Sunday, February 17, 2008

The Death of Media

Like I have stated in previous posts, I am all for realism. With this realism we have to take into account the idea of documentaries. Like the presentation about The Death of Media, documentaries are one of the ways people today are trying to find out truth. Although documentaries claim to be “what really happened” I feel it is important that people watching these videos are not getting trapped in the mindset that documentaries are all truth, just like the media they are trying to get away from. Take the documentary Loose Change 2nd Edition created by Dylan Avery, which discusses the ideas of 9/11 and how the US government is actually behind it all, even going so far as to show documents with the Twin Towers being targeted and explosions going off 5 floors below each collapse of the towers.
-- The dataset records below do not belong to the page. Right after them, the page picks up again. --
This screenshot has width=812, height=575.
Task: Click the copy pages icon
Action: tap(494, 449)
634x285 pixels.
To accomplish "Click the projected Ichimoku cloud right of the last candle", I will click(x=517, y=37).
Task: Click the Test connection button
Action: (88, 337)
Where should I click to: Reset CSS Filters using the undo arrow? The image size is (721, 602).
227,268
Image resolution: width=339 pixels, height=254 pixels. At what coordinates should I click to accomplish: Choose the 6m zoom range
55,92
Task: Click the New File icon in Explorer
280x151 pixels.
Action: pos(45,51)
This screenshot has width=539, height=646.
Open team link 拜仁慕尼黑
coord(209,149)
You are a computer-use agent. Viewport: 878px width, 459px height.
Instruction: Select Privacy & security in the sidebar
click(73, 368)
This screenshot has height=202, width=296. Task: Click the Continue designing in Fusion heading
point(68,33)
Information that is very interesting yet must be taken like the media that people do not want to trust already. Yes it may seem more real, but really they are just exposing the opposite ideas of mainstream media for the most part, whether the counterpart was a lie or not. Questioning things is not a bad idea, but the untrusting ideas run both ways. Bowling for Columbine is another example where the directors are telling you truths, but they are pointing out the extreme! I am thrilled that people are not taking everything they see as truths, but at the same time this needs to be applied to both sides of the spectrum. Just because its counter-culture does not mean it is right. The information available in the documentaries is very interesting and should be watched, but watched as a “Hollywooodized” movie. People are getting paid, and someone is paying for it to happen.
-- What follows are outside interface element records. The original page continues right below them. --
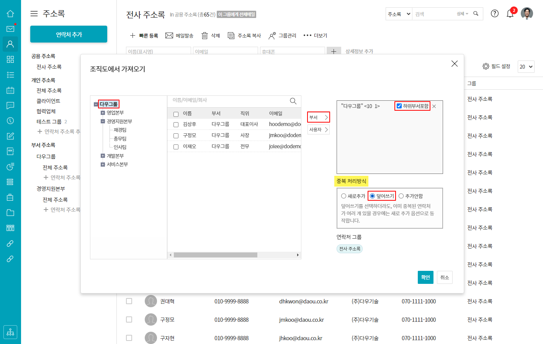Check the box next to 김상후

tap(176, 124)
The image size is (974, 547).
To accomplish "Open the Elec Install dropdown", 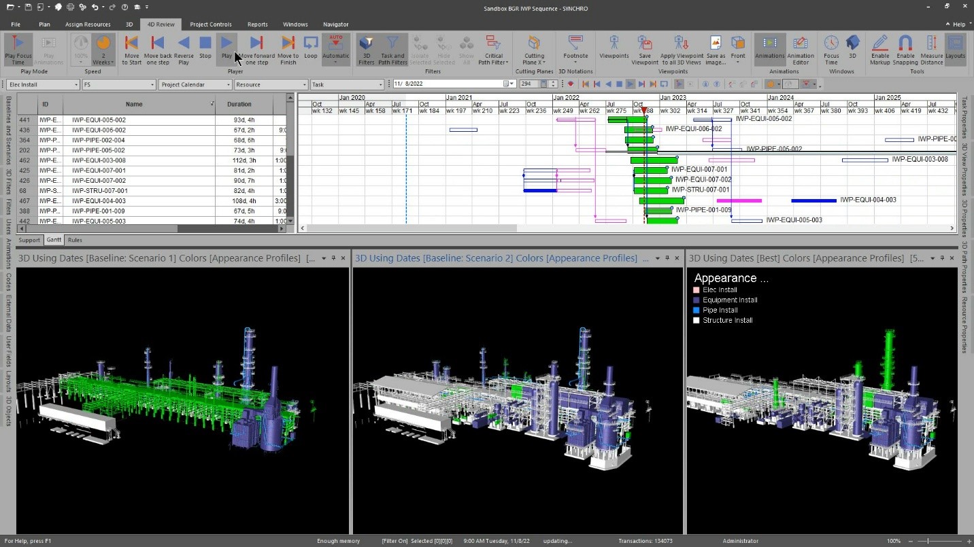I will (x=43, y=84).
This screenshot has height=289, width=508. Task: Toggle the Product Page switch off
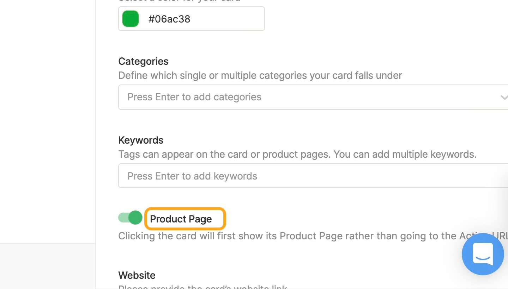pos(130,218)
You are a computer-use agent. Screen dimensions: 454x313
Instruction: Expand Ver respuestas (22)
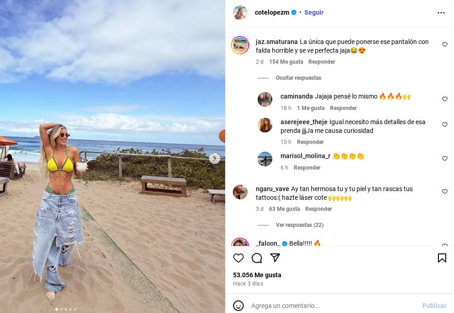tap(299, 225)
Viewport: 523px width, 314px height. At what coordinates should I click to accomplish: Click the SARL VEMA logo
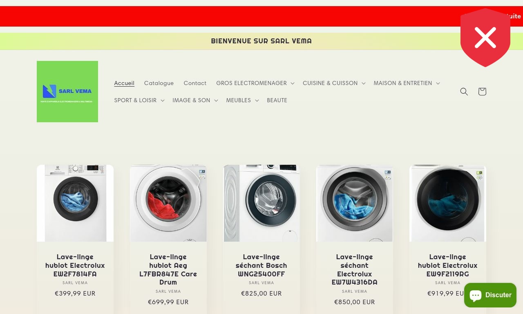[x=67, y=92]
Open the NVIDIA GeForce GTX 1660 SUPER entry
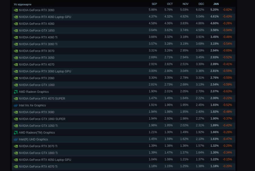Image resolution: width=255 pixels, height=171 pixels. 42,119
Bowling for Columbine. Dir. Michael Moore. 2002. Atlantis Alliance Communications.
Loose Change 2nd Edition. Dir. Dylan Avery. 2006. Louder than Words.

1 comment:

I. Reilly said...

try to anchor your discussion of these documentaries with some examples of how these filmmakers might construct their arguments in very subjective ways; this will give your reader a better sense of where your coming from.

a few questions you might pursue: what makes a documentary film differ from a hollywood film? should documentaries be objective or subjective? what is lost/gained in the pursuit of these ideological approaches to film narrative?